El oficio periodístico en México es una vocación arriesgada. Continuamente nos enteramos de la muerte violenta, desaparición o amenazas a reporteros y columnistas a lo largo y ancho del país. El mes pasado, para no ir muy lejos, la camioneta de un reportero gráfico de La Jornada fue incendiada en el centro de la ciudad de Zacatecas. Por fortuna, en este hecho no hubo que lamentar pérdida de vidas humanas; sin embargo, el acto constituye un “mensaje de amenaza” para el reportero. Sabemos que el país desde hace tiempo atraviesa una etapa de inseguridad generalizada, sin embargo, los periodistas, y los mismos medios de comunicación, son continuamente blanco de ataques por parte del crimen organizado.
El dedo en la llaga
Organizaciones internacionales han denunciado una y otra vez que México es un país que carece de medidas de seguridad para que se ejerza el oficio periodístico. De unos años para acá, sin embargo, este embate se ha visto recrudecido por un clima de violencia que, si bien existía ya décadas atrás, se ha desatado drásticamente en tiempos cercanos. Ataques a sedes de oficinas de periódicos, televisoras y estaciones de radio; amenazas, levantamientos, desapariciones y asesinatos de periodistas en diversos puntos de la República dejan en claro que el periodismo es un fuerte contrincante de quienes detentan el poder oculto tras el dinero fácil y el imperio de la ilegalidad y la impunidad. Basta la publicación de una pequeña nota sobre alguna anomalía (poner el dedo en la llaga) para que, más temprano que tarde, salte la liebre por donde menos se le espera: al autor de la nota o reportaje se le persigue para comprarlo, silenciarlo, amenazarlo, golpearlo.
Problema viejo
En los primeros días de diciembre del año pasado murió Vicente Leñero y en los primeros días de enero de este año, Julio Scherer García. Dos grandes del periodismo crítico en este país. En este tenor, hace unos días –todo mundo se percató del hecho– la cadena MVS despidió a la periodista Carmen Aristegui. ¿El motivo?
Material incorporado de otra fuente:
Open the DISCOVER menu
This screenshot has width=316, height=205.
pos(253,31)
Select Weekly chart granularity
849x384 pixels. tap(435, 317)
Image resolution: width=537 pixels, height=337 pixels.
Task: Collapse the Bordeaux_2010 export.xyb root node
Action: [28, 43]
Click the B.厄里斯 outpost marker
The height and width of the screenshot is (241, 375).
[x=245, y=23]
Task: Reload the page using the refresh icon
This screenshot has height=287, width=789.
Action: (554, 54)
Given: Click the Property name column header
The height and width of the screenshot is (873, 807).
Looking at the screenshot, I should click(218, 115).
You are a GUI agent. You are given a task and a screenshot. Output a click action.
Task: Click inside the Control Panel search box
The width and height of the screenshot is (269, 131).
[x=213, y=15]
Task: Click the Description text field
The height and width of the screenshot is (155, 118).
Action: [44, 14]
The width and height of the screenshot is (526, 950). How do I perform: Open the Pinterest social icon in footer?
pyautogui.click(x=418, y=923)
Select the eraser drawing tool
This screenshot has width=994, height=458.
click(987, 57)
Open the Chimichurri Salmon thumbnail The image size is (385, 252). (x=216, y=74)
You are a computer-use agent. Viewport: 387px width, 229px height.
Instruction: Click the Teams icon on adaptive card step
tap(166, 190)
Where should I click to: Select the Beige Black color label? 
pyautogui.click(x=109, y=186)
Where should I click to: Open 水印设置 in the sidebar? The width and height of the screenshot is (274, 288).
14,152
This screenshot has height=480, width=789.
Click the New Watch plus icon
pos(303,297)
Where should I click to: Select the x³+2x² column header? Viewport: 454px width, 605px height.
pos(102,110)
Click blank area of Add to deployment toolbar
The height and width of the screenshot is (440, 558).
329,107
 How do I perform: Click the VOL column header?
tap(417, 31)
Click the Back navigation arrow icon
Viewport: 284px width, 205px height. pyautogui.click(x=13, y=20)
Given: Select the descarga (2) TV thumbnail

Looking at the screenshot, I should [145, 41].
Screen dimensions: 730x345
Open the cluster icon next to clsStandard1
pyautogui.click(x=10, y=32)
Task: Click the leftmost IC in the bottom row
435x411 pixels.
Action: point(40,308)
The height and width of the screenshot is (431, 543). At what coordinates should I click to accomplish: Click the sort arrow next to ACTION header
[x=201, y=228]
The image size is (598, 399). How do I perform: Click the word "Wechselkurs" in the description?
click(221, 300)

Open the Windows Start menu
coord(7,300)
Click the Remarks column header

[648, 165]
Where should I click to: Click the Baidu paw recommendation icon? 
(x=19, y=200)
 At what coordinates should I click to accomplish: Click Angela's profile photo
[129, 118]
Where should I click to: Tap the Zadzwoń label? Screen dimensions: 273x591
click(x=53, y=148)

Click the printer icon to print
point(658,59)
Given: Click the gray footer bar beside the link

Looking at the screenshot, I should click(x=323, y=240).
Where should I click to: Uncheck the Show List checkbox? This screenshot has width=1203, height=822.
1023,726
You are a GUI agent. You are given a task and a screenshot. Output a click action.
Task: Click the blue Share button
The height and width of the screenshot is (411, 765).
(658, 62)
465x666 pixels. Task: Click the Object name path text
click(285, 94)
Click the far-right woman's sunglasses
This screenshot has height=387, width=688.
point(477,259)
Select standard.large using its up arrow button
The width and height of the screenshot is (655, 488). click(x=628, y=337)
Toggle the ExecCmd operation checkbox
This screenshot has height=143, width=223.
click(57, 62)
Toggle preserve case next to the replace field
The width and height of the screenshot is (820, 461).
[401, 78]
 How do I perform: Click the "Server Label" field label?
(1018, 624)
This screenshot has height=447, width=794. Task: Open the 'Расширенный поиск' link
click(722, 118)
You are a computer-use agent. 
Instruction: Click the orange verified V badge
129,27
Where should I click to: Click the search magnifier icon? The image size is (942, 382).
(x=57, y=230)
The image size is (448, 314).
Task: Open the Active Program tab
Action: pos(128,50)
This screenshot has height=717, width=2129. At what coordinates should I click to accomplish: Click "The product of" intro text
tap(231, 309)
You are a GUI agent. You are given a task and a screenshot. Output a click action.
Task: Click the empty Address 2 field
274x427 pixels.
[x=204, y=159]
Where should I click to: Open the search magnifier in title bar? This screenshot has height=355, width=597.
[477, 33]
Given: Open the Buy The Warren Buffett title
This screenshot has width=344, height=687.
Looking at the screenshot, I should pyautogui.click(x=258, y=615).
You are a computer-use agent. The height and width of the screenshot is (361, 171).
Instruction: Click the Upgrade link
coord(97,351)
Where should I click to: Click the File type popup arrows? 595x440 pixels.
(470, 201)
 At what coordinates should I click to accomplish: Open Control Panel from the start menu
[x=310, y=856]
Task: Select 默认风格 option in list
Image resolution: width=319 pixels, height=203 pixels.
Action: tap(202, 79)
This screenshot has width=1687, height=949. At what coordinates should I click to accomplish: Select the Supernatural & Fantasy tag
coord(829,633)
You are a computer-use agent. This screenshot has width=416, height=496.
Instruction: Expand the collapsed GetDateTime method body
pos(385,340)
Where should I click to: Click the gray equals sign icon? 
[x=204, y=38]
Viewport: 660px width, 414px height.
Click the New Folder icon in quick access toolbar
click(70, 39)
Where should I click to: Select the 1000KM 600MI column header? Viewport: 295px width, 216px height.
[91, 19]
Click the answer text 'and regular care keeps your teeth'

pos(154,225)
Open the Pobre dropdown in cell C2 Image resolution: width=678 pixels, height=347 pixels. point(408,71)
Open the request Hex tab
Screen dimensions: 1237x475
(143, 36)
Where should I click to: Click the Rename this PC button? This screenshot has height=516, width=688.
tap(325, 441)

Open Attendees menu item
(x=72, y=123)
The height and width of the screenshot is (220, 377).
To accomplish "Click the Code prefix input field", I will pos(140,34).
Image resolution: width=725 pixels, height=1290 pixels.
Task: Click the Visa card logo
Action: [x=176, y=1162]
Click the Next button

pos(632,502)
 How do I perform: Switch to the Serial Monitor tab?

La cadena ha argumentado varios, todos endebles y cuestionables; la hipótesis más certera apunta a que su grupo de investigación (dos de sus miembros fueron despedidos antes que la periodista) desveló públicamente lo de la famosa Casa Blanca, que se convirtió en escándalo: y eso provocó lo que Jorge Zepeda Paterson, en un artículo publicado en el diario español El País, llamó “la pérdida de poder” de nuestro presidente. Lo de Aristegui no pasa desapercibido por su mediatez (las redes sociales y numerosos medios del país y del extranjero han hecho eco del despido “injustificado”), por su larga carrera como periodista bien formada y crítica; pero, más allá de esto, son numerosos los periodistas que se quedan sin trabajo en este país de la noche a la mañana o que subsisten en muchos medios bajo condiciones laborales muy lejos de estar a la altura de la dignidad de la persona humana.
Periodismo encubierto
El periodista alemán Günter Wallraff, que ha trabajado encubierto la mayor parte de su vida para poder hacer periodismo de investigación (en fábricas de la sociedad industrial alemana para denunciar las terribles condiciones de los trabajadores, por ejemplo) quizá encarna el oficio periodístico de estos tiempos: ¿será necesario inventarse otra personalidad, crear un mundo ficticio para poder ejercer el oficio de periodista?, como Wallraff (de cuyo método radical de trabajo se ha derivado la palabra wallraffen, que quiere decir “mi mayor temor es ser descubierto”), ¿habría que ser un trabajador encubierto para dar a conocer a la sociedad hacia dónde está yendo el país, en qué se gasta el dinero público, qué hay detrás de alguna tragedia –guardería ABC, por ejemplo–? El periodismo, sí, es una vocación tremendamente arriesgada.